Klippel Feil Syndrome : A Case Report

  • Dr Sanjay Tomar, Sanjay Pathology Centre, Lakhimpur Kheri. UP, INDIA, India
  • Dr Sakshi Tomar, India
  • Dr Radha Tandon, TANDON NURSING HOME, LAKHIMPUR KHERI, UP, INDIA, India
  • A 35 year old primipara presented for routine USG check up at 32-33 weeks of gestation , USG showed fetus in breech presentation with hyperextended neck maintained in opisthotonus position. Head was seen in direct continuity with thoracic spine, cervical spine showed gross curvature. Entire spine could not be evaluated in single scan. Baby was delivered by Ceasarean Section. Our case was suspected for Klippel Feil Syndrome, which was confirmed after birth.

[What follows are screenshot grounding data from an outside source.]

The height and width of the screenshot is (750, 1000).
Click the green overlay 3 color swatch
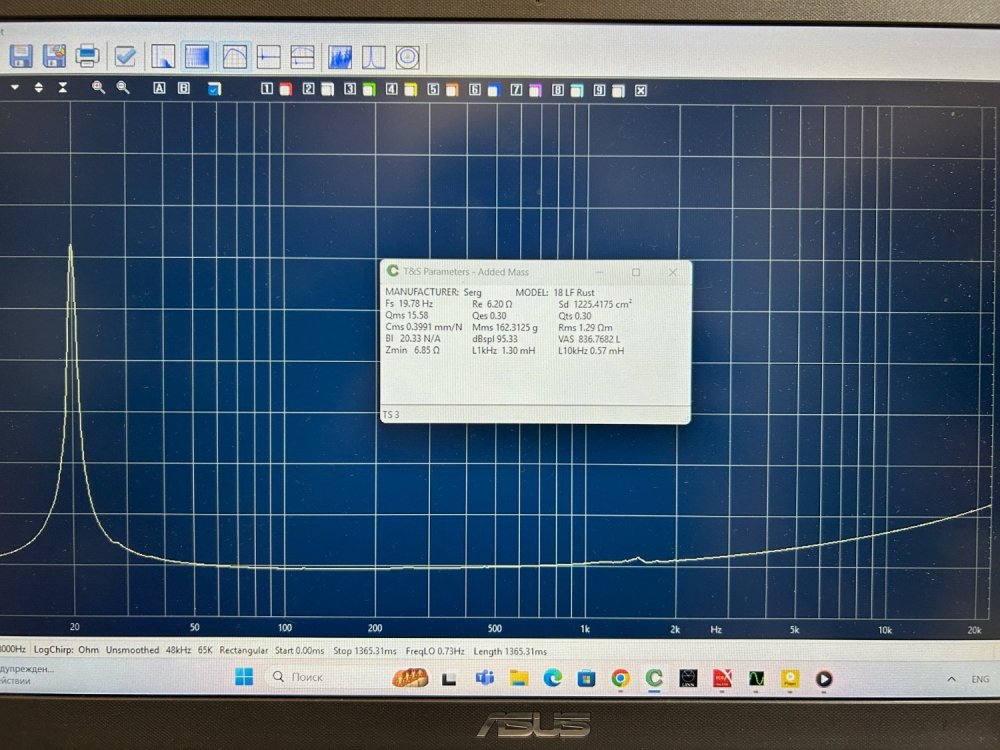pos(368,90)
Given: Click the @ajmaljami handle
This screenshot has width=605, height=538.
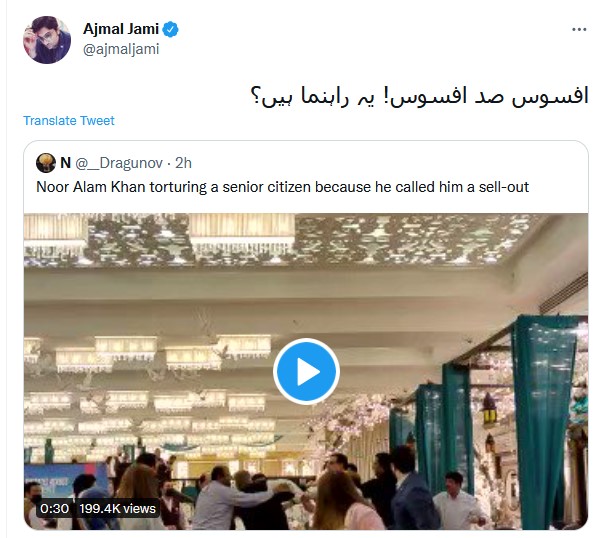Looking at the screenshot, I should (x=121, y=49).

    KF Syndrome results from faulty segmentation along the embryo’s developing axis during 3-8 weeks of gestation. It is manifested by cervical vertebral fusion anomalies causing a short neck with decreased mobility. It may be associated with congenital heart diseases, renal and genital anomalies, sprengel’s shoulder and ocular malformations.

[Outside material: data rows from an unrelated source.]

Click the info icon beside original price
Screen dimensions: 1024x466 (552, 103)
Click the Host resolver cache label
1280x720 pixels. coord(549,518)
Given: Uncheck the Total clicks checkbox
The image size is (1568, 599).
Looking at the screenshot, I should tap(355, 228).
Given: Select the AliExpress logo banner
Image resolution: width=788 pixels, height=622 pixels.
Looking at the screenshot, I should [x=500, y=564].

    Dignosis is made by the presence of short neck associated with opisthotonos (retroflexion of head) and the disorganization of cervical vertebra which is potentially recognized by USG (as seen in our case). Prognosis is poor and complications result from vertebral flexion and include cord compression syndrome, cervical instability and motility impairement. Early diagnosis with termination of pregnancy is offered to these patients before viability.